第5説 午前九時の太陽

 

 「青年は午前九時の太陽だ」という言葉がある。「青年の船」というもので中国に行ったとき、あちらの人が、歓迎のスピーチのなかでよく口にした言葉だ。この言葉を聞くたびに、私は面映ゆい、気恥ずかしい思いをした。午前九時の太陽と言えば、今から中天にかかろうとするそれではないか。私にはすぐ青天の一角に眩しい光を放つものが浮かんだ。それはますます輝きを増して、天央に君臨しようとしている――ウソだ、と思った。私がそんな輝かしい存在であるはずがなかった。しかし、一方で、なるほど本来はそうあるはずなんだなという思いも抱いた。青年を昇る太陽にたとえる感覚が分らないわけではなかったから。少々くすぐったい感覚ではあったが。――私はこの言葉のなかに、大陸的というか、大らかないたわりのようなものを感じていた。それが社交辞令の一つだとしても口にする人々の顔は生真面目なものだった。
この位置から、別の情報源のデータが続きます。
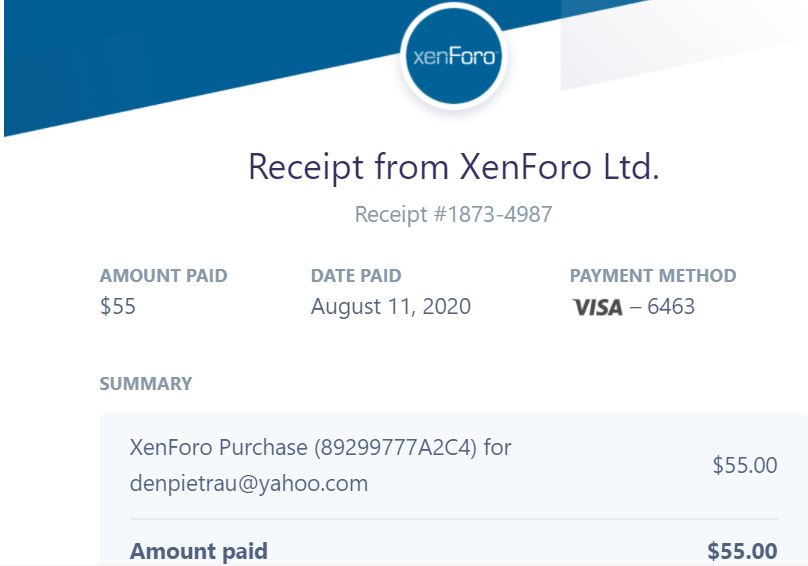This screenshot has width=808, height=566.
Task: Click the DATE PAID column label
Action: [356, 276]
そこには確かに人間の息吹が感じられた。


 この言葉を私はレストランの床の上で思い出した。私は三十を過ぎており、ウェイターの白衣を着ていた。店は閑で、入口の前の床を私は行きつ戻りつしていた。その時背後でシャーという音がした。振り向くと、ウェイトレスが、全面ガラス張りになっている側面のブラインドを上げたところであった。開けた視野の中央で太陽が眩しく燃えていた。明るい陽光が室内を一時に浸した。肘に当たるとぬくかった。私はなぜブラインドを上げたのだと思った。客が入って来れば眩しがるだろう。ウェイトレスは輝く太陽に背を向けて去っていった。次の瞬間、私は了解した。この太陽は間もなく沈むのだ。そして、例の言葉を思い出したのだ。

 この陽の光には、客に席を変えさせるような力はない。たとえば道を歩いている人を日陰に追いやる力は既にない。光が押す――光が一つの物理的な力として、人の頭を圧さえつけ、人の体をはねのける――そのようなことはまさに頂点にむかう、または頂点にある太陽のみに起こり得ることではないか。午後五時の太陽は、それがいかに眩しく輝いても、沈みゆく陽であることを人々に見抜かれている。青年は午前九時の太陽、これは酷な言葉だと私は思った。中天を過ぎた者には。人事を自然現象にたとえた言葉は、多くの場合抗弁できない的確さをもつが、その的確さが無慈悲さとして貫徹する場合がある。

 三十分も経たぬうちに陽光は光と熱の大半を失っていた。太陽は最後の力をふりしぼるように赤く大きく膨らんだ。しかし今では目を細めずにはっきりその輪郭を見ることができた。やがて、山の稜線に呑みこまれるように沈んでいった。